__What the task requires__.
Every entry should be returned exactly. Omit none of them.

START Material for the task

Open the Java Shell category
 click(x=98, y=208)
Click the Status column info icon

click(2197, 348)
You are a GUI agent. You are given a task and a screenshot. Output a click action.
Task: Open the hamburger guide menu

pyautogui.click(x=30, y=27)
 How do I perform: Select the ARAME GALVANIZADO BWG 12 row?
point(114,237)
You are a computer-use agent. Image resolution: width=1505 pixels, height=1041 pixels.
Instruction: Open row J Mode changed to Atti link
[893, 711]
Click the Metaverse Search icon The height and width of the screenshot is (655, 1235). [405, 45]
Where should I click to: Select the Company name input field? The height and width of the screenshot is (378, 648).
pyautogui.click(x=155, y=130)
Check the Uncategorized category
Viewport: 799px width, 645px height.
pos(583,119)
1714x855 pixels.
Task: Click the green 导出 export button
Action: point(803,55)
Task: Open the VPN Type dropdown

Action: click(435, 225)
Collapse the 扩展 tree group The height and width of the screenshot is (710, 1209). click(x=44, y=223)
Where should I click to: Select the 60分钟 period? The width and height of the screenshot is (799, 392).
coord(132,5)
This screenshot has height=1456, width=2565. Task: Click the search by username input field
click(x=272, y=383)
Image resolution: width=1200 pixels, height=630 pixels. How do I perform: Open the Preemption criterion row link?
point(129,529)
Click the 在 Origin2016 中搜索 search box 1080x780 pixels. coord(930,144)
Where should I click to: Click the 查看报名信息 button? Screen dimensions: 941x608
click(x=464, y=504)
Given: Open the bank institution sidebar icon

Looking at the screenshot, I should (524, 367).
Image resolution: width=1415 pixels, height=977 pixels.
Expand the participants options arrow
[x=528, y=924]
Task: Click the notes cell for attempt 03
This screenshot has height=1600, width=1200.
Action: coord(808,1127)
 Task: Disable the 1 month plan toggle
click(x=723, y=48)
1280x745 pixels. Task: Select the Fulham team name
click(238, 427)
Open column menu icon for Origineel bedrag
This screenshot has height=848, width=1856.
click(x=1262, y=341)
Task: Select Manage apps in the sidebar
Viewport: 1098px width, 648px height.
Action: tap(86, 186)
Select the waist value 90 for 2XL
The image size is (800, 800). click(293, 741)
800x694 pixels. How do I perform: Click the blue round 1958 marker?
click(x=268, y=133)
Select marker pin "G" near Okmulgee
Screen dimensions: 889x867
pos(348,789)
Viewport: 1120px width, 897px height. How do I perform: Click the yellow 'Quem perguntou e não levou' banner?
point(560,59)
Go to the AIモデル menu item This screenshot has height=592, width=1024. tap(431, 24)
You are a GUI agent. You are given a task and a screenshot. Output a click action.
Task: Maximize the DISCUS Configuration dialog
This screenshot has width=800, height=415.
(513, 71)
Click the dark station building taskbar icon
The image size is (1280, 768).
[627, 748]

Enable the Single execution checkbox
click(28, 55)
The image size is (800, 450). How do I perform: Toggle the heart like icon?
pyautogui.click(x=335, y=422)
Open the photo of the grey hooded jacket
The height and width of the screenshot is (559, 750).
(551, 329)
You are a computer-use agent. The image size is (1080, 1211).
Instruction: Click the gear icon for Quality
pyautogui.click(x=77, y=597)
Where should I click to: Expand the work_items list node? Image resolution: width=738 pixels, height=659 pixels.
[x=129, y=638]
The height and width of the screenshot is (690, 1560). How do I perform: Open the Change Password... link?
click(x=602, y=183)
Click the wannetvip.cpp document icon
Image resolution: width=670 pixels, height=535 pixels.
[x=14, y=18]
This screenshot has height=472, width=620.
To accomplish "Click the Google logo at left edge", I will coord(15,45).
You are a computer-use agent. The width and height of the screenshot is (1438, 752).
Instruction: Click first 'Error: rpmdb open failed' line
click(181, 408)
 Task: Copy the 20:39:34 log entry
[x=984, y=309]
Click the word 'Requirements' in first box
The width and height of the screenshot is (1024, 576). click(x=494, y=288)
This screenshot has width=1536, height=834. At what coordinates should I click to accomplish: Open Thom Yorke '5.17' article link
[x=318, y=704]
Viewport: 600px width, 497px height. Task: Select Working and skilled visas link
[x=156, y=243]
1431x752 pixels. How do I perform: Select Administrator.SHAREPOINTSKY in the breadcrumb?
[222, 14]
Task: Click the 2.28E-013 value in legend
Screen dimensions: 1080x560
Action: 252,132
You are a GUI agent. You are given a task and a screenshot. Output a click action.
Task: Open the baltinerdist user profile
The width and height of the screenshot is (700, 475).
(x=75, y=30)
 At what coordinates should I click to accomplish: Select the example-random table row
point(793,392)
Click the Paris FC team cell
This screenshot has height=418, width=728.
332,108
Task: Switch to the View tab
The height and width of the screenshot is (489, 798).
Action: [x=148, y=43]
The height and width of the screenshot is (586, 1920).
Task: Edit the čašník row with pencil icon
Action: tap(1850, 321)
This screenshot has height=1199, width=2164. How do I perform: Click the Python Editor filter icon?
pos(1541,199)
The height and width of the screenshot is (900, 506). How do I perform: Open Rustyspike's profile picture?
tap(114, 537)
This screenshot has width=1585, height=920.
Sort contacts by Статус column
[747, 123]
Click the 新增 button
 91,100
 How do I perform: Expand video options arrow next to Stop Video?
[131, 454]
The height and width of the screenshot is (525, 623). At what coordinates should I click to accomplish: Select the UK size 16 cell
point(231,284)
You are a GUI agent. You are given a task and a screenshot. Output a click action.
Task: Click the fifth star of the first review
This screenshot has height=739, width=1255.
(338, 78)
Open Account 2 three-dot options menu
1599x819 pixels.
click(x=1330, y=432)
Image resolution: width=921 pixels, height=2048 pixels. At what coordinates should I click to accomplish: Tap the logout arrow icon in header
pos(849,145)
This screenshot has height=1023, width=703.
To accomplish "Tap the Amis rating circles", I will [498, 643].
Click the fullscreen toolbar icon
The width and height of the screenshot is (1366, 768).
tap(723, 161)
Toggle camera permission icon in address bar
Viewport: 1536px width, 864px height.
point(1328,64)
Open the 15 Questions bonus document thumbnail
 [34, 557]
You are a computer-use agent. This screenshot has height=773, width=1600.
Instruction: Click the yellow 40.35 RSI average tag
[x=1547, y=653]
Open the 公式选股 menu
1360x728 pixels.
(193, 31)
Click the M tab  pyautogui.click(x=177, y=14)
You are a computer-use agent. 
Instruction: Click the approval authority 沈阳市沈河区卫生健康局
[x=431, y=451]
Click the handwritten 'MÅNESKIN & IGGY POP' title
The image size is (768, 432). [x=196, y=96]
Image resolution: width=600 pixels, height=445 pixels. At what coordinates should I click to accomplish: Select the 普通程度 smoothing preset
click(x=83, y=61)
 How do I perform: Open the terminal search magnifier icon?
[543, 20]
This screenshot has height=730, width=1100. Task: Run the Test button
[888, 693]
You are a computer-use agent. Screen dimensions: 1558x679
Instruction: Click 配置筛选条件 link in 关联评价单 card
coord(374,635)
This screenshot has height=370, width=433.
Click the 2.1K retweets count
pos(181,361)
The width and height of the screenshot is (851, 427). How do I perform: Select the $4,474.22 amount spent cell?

END Material for the task

__Exercise solution__.
Open the Java Shell category
 click(x=98, y=208)
Click the Status column info icon

click(2197, 348)
You are a GUI agent. You are given a task and a screenshot. Output a click action.
Task: Open the hamburger guide menu

pyautogui.click(x=30, y=27)
 How do I perform: Select the ARAME GALVANIZADO BWG 12 row?
point(114,237)
You are a computer-use agent. Image resolution: width=1505 pixels, height=1041 pixels.
Instruction: Open row J Mode changed to Atti link
[893, 711]
Click the Metaverse Search icon The height and width of the screenshot is (655, 1235). [405, 45]
Where should I click to: Select the Company name input field? The height and width of the screenshot is (378, 648).
pyautogui.click(x=155, y=130)
Check the Uncategorized category
Viewport: 799px width, 645px height.
pos(583,119)
1714x855 pixels.
Task: Click the green 导出 export button
Action: point(803,55)
Task: Open the VPN Type dropdown

Action: click(435, 225)
Collapse the 扩展 tree group The height and width of the screenshot is (710, 1209). click(x=44, y=223)
Where should I click to: Select the 60分钟 period? The width and height of the screenshot is (799, 392).
coord(132,5)
This screenshot has height=1456, width=2565. Task: Click the search by username input field
click(x=272, y=383)
Image resolution: width=1200 pixels, height=630 pixels. How do I perform: Open the Preemption criterion row link?
point(129,529)
Click the 在 Origin2016 中搜索 search box 1080x780 pixels. coord(930,144)
Where should I click to: Click the 查看报名信息 button? Screen dimensions: 941x608
click(x=464, y=504)
Given: Open the bank institution sidebar icon

Looking at the screenshot, I should (524, 367).
Image resolution: width=1415 pixels, height=977 pixels.
Expand the participants options arrow
[x=528, y=924]
Task: Click the notes cell for attempt 03
This screenshot has height=1600, width=1200.
Action: coord(808,1127)
 Task: Disable the 1 month plan toggle
click(x=723, y=48)
1280x745 pixels. Task: Select the Fulham team name
click(238, 427)
Open column menu icon for Origineel bedrag
This screenshot has height=848, width=1856.
click(x=1262, y=341)
Task: Select Manage apps in the sidebar
Viewport: 1098px width, 648px height.
Action: tap(86, 186)
Select the waist value 90 for 2XL
The image size is (800, 800). click(293, 741)
800x694 pixels. How do I perform: Click the blue round 1958 marker?
click(x=268, y=133)
Select marker pin "G" near Okmulgee
Screen dimensions: 889x867
pos(348,789)
Viewport: 1120px width, 897px height. How do I perform: Click the yellow 'Quem perguntou e não levou' banner?
point(560,59)
Go to the AIモデル menu item This screenshot has height=592, width=1024. tap(431, 24)
You are a GUI agent. You are given a task and a screenshot. Output a click action.
Task: Maximize the DISCUS Configuration dialog
This screenshot has width=800, height=415.
(513, 71)
Click the dark station building taskbar icon
The image size is (1280, 768).
[627, 748]

Enable the Single execution checkbox
click(28, 55)
The image size is (800, 450). How do I perform: Toggle the heart like icon?
pyautogui.click(x=335, y=422)
Open the photo of the grey hooded jacket
The height and width of the screenshot is (559, 750).
(551, 329)
You are a computer-use agent. The image size is (1080, 1211).
Instruction: Click the gear icon for Quality
pyautogui.click(x=77, y=597)
Where should I click to: Expand the work_items list node? Image resolution: width=738 pixels, height=659 pixels.
[x=129, y=638]
The height and width of the screenshot is (690, 1560). How do I perform: Open the Change Password... link?
click(x=602, y=183)
Click the wannetvip.cpp document icon
Image resolution: width=670 pixels, height=535 pixels.
[x=14, y=18]
This screenshot has height=472, width=620.
To accomplish "Click the Google logo at left edge", I will coord(15,45).
You are a computer-use agent. The width and height of the screenshot is (1438, 752).
Instruction: Click first 'Error: rpmdb open failed' line
click(181, 408)
 Task: Copy the 20:39:34 log entry
[x=984, y=309]
Click the word 'Requirements' in first box
The width and height of the screenshot is (1024, 576). click(x=494, y=288)
This screenshot has width=1536, height=834. At what coordinates should I click to accomplish: Open Thom Yorke '5.17' article link
[x=318, y=704]
Viewport: 600px width, 497px height. Task: Select Working and skilled visas link
[x=156, y=243]
1431x752 pixels. How do I perform: Select Administrator.SHAREPOINTSKY in the breadcrumb?
[222, 14]
Task: Click the 2.28E-013 value in legend
Screen dimensions: 1080x560
Action: 252,132
You are a GUI agent. You are given a task and a screenshot. Output a click action.
Task: Open the baltinerdist user profile
The width and height of the screenshot is (700, 475).
(x=75, y=30)
 At what coordinates should I click to accomplish: Select the example-random table row
point(793,392)
Click the Paris FC team cell
This screenshot has height=418, width=728.
332,108
Task: Switch to the View tab
The height and width of the screenshot is (489, 798).
Action: [x=148, y=43]
The height and width of the screenshot is (586, 1920).
Task: Edit the čašník row with pencil icon
Action: tap(1850, 321)
This screenshot has height=1199, width=2164. How do I perform: Click the Python Editor filter icon?
pos(1541,199)
The height and width of the screenshot is (900, 506). How do I perform: Open Rustyspike's profile picture?
tap(114, 537)
This screenshot has width=1585, height=920.
Sort contacts by Статус column
[747, 123]
Click the 新增 button
 91,100
 How do I perform: Expand video options arrow next to Stop Video?
[131, 454]
The height and width of the screenshot is (525, 623). At what coordinates should I click to accomplish: Select the UK size 16 cell
point(231,284)
You are a GUI agent. You are given a task and a screenshot. Output a click action.
Task: Click the fifth star of the first review
This screenshot has height=739, width=1255.
(338, 78)
Open Account 2 three-dot options menu
1599x819 pixels.
click(x=1330, y=432)
Image resolution: width=921 pixels, height=2048 pixels. At what coordinates should I click to accomplish: Tap the logout arrow icon in header
pos(849,145)
This screenshot has height=1023, width=703.
To accomplish "Tap the Amis rating circles", I will [498, 643].
Click the fullscreen toolbar icon
The width and height of the screenshot is (1366, 768).
tap(723, 161)
Toggle camera permission icon in address bar
Viewport: 1536px width, 864px height.
point(1328,64)
Open the 15 Questions bonus document thumbnail
 [34, 557]
You are a computer-use agent. This screenshot has height=773, width=1600.
Instruction: Click the yellow 40.35 RSI average tag
[x=1547, y=653]
Open the 公式选股 menu
1360x728 pixels.
(193, 31)
Click the M tab  pyautogui.click(x=177, y=14)
You are a computer-use agent. 
Instruction: Click the approval authority 沈阳市沈河区卫生健康局
[x=431, y=451]
Click the handwritten 'MÅNESKIN & IGGY POP' title
The image size is (768, 432). [x=196, y=96]
Image resolution: width=600 pixels, height=445 pixels. At what coordinates should I click to accomplish: Select the 普通程度 smoothing preset
click(x=83, y=61)
 How do I perform: Open the terminal search magnifier icon?
[543, 20]
This screenshot has height=730, width=1100. Task: Run the Test button
[888, 693]
You are a computer-use agent. Screen dimensions: 1558x679
Instruction: Click 配置筛选条件 link in 关联评价单 card
coord(374,635)
This screenshot has height=370, width=433.
Click the 2.1K retweets count
pos(181,361)
The width and height of the screenshot is (851, 427). How do I perform: Select the $4,474.22 amount spent cell?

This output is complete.